## Exercise description:
Answer these questions from the article on reopening Estonia's schools.
(a) What is the largest study group size Reps mentions?
(b) On which ETV news show did Reps speak on Wednesday night?
(c) Which place did Reps say remained the biggest concern?

## Source passage:
>>>

Education minister Mailis Reps (Center) says she hopes smaller groups of schoolchildren will be able to start working together in person from May 15, exactly two months after they closed as part of the government's measures aimed at combating the spread of COVID-19 coronavirus.
Reps said that small study groups of up to 10 could in particular get involved in non-classroom activities like going to museums and hiking. Since the schools closed and quarantine conditions imposed, children have been taught online.
Talking to ETV news show "Aktuaalne kaamera" Wednesday night, Reps said that there was no chance of a full return to school following holidays ending on May 4, however.
Study groups of up to 10 students could be allowed to work from May 15, which would mean larger classes being divided into three.
It would be up to the teachers to decide who would comprise these groups, and could include students who need a more individual approach.
Reps added that the solution would also benefit teachers of more creative subjects, who have been without their students for several weeks.
The government is set on Thursday to discuss what to do regarding mandating homeschooling with Reps likely to champion only part-opening from mid-May as noted. Reps added that while she understood schools' desires to be able to plan ahead, it was likely that the government would agree that if it was clear by early May that the rate of new coronavirus infections had not started to go down, a wider return to school could not happen.
Reps: Normal life could be restored in early May
Mailis Reps also said that normal life as a whole might be restored in Estonia in early May, referring to projections by Professor Irja Lutsar's research group.
Speaking on ETV morning show "Terevisioon", Reps said that while Saaremaa remained the biggest concern, a partial relaxation of movement restrictions may also be possible on a county-by-county basis.

<<<

## Recorded data:
>>>

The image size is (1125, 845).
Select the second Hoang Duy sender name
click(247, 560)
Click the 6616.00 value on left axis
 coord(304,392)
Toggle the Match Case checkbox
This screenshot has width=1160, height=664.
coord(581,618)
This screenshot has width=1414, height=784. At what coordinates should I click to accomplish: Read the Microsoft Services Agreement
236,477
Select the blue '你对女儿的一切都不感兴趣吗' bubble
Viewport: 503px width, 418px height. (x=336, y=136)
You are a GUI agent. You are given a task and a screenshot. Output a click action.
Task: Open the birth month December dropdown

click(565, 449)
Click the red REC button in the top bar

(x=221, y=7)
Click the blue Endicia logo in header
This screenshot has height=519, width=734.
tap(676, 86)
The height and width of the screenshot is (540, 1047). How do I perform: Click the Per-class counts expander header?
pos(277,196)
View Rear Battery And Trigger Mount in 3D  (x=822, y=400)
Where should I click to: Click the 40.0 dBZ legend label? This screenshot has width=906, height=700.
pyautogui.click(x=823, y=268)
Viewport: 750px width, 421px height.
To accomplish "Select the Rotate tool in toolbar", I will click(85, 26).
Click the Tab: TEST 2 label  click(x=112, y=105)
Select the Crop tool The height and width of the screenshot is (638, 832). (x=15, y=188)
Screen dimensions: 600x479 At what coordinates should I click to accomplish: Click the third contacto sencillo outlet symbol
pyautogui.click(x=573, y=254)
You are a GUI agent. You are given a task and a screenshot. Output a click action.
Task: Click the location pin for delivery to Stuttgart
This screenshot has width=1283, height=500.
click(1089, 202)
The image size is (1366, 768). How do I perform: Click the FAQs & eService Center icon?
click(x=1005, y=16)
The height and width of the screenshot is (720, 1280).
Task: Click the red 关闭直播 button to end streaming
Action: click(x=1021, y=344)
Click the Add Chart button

<<<

## Result of this task:
(a) Up to 10 students.
(b) "Aktuaalne kaamera".
(c) Saaremaa.